UBS’ Death Blow to Protocol Makes a Few Lawyers Happy (Sorta)
Well, the Broker Protocol had a good run. It helped brokerage firms save time and money. It helped brokers change firms without much of a hassle (provided they abided by its terms). And best of all, no customers were harmed in the process. This was a win-win-win.
Frankly, the only losers since the Protocol took effect have been law firms that used to print money prosecuting and defending run-of-the-mill recruiting cases around the country.
To be sure, securities industry ‘recruiting litigators’ didn’t exactly need fundraising telethons. But with UBS’s announcement that it will be exiting the protocol, following Morgan Stanley’s lead, and with Merrill Lynch almost certain to follow, thoughts of telethons are completely unnecessary.
The big firms will now return to the old days of arguing over what is a solicitation versus an announcement and writing briefs on what data belongs to the firm, or to the broker or to the customer. Issues of who owns a customer relationship that brokers originate versus those they inherit that have rarely been addressed in the last 13 years will again be in the forefront.
And then there is the labor.
The Friday afternoon phone calls will return. The branch manager will call the in-house lawyer. The in-house lawyer will call the outside counsel. The outside counsel (and the unlucky staff associated with that lawyer) will call her/his family cancelling the weekend plans. In-house counsel at the losing firm will call in-house counsel at the hiring firm.
Threats will be made.
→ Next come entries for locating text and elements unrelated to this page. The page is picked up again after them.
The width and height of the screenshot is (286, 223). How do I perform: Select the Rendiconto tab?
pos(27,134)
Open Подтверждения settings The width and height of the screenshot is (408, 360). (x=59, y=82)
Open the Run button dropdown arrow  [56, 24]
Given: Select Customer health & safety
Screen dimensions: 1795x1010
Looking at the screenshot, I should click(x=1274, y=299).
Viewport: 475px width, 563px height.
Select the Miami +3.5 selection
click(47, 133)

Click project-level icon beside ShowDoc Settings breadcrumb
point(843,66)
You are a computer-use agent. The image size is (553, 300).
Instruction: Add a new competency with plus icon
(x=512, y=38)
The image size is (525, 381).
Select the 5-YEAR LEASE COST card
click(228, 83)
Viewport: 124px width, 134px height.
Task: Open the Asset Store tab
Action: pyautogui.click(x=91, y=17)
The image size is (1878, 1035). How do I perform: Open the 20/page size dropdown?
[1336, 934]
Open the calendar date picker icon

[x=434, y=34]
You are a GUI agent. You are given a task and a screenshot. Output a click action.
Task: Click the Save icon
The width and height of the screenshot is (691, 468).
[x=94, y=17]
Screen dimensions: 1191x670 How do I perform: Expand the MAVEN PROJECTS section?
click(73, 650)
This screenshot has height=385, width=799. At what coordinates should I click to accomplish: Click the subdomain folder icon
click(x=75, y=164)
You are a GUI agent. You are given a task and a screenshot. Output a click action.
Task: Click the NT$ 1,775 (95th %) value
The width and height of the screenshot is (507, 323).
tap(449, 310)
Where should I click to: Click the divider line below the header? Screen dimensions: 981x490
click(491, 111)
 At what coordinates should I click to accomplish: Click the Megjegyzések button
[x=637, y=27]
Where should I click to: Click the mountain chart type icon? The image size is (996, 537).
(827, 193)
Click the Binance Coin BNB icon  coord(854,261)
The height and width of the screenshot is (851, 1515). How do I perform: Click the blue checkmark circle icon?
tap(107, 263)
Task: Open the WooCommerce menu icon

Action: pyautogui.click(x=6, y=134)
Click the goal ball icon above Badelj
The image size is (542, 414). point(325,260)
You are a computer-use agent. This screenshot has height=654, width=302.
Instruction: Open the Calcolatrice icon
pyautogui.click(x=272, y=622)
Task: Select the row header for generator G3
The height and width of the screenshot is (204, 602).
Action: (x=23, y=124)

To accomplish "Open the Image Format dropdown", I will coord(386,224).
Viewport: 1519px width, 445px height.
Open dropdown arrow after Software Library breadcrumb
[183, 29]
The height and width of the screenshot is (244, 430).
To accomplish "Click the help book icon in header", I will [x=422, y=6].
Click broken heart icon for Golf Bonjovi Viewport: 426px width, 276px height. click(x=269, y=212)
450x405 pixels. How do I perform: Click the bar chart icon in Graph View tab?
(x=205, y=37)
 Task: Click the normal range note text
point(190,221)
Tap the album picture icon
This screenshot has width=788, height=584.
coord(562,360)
Phone calls will be made to judges’ chambers to schedule injunction hearings. And, as they say, firms’ recruiting costs and legal bills will increase exponentially.
I remember those good old, bad old days. I had my share of ruined plans and last-minute trips. And despite my participation in the-meter-is-running arbitrations in cases that didn’t settle and countless other iterations of brokerage employment litigation, nobody should be eager to see those days return.
How can such stress, anxiety and expense be avoided? Keeping the big players in the Protocol is the obvious answer, but that doesn’t seem to be in play. The signatories to the Protocol were like the three legs on a stool. Remove one of the legs, and the stool becomes pretty unstable. Remove a second leg, and you have a very uncomfortable situation. The third leg will soon collapse from the stress. The stool, despite thousands of small-firm supporters, is toast.
My suggestion, not surprisingly given my focus these days, is mediation. Once the initial letters are sent and initial pleadings are filed, a case is ripe for mediation. Logistics, to be sure, can be a problem. With everything happening so quickly and client accounts in the balance, how do you get everyone, including both local counsel in, say, Omaha, and national counsel in New York, to appear before a mediator over a weekend?
The answer is that in-person mediation is no longer necessary. Advances in technology allow for private videoconference mediation. This means a virtual main meeting room and virtual caucus rooms. Because the mediator, as host of the videoconference, controls who is assigned to which room, security is assured. And there is no danger of having an opponent eavesdrop intentionally or accidentally on a poorly-insulated conference room where strategy is being discussed.
Finally, there are cost savings: airfares, meals, hotels and valuable travel hours are no longer in the picture.
In the interests of efficiency—for firms, brokers and most of all, once again, clients—I hope litigants will embrace the future or risk reliving the past.
Marc S. Dobin is the owner of DobinLaw Group and DobinMediation in Jupiter, Florida.